■ **Task**
Could you reproduce the part of the cfgrib renaming excerpt below verbatim, starting at the words "for conflict in" and stopping after "rename_order.index(conflict) > rename_order.index(new_name)"?

** begin Selected text **

The raw output from cfgrib uses the native MARS-GRIB metadata keys for the dimensions and coordinates. We modify this such that the dimension and coordinate names are a little more user friendly, and easy to distinguish given overlaps with CF convention definitions.

To make these steps easier to work with we have defined stand-alone functions, then apply them as we iterate over the dictionary of datasets.

In [6]:
# Define a function to safely rename variables in an xarray dataset,
#  i.e. ensures that the new names are not already in the dataset
def safely_rename_variable(dataset: xr.Dataset, rename: dict[str, str]) -> xr.Dataset:
    """
    Rename variables in an xarray dataset,
    ensuring that the new names are not already in the dataset.
    """
    # Create a rename order based on variabels that exist in datasets, and if there is
    # a conflict, the variable that is being renamed will be renamed first.
    rename_order: list[str] = []
    conflicts: list[str] = []
    for old_name, new_name in rename.items():
        if old_name not in dataset:
            continue

        if new_name in dataset:
            rename_order.append(old_name)
            conflicts.append(old_name)
        else:
            rename_order = [old_name] + rename_order

    # Ensure that the conflicts are handled correctly
    # Is this necessary? We can let xarray fail by itself in the next step.
    for conflict in conflicts:
        new_name = rename[conflict]
        if (new_name not in rename_order) or (
            rename_order.index(conflict) > rename_order.index(new_name)
        ):
            raise ValueError(
                f"Refusing to to rename to existing variable name: {conflict}->{new_name}"
            )

    for old_name in rename_order:
        dataset = dataset.rename({old_name: rename[old_name]})

    return dataset

# Define a function to safely expand dimensions in an xarray dataset,
#  ensures that the data for the new dimensions are in the dataset
def safely_expand_dims(dataset: xr.Dataset, expand_dims: list[str]) -> xr.Dataset:
    """
    Expand dimensions in an xarray dataset, ensuring that the new dimensions are not already in the dataset
    and that the order of dimensions is preserved.
    """
    dims_required = [c for c in dataset.coords if c in expand_dims + list(dataset.dims)]
    dims_missing = [
        (c, i) for i, c in enumerate(dims_required) if c not in dataset.dims
    ]
    dataset = dataset.expand_dims(
        dim=[x[0] for x in dims_missing], axis=[x[1] for x in dims_missing]
    )

** end Selected text **
** begin Available data **

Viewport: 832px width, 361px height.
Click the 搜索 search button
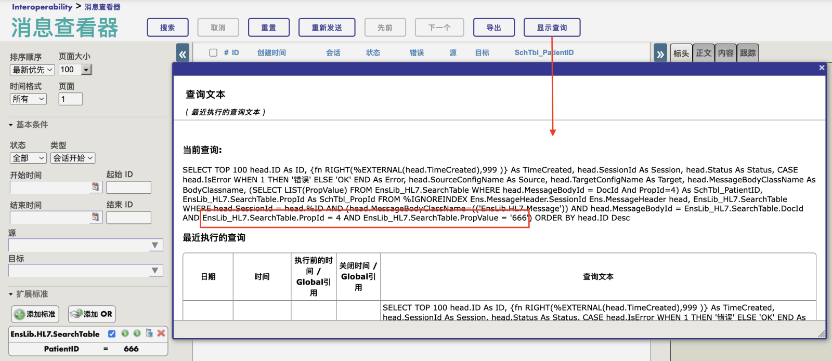167,28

** end Available data **

■ **Answer to this exercise**
for conflict in conflicts:
        new_name = rename[conflict]
        if (new_name not in rename_order) or (
            rename_order.index(conflict) > rename_order.index(new_name)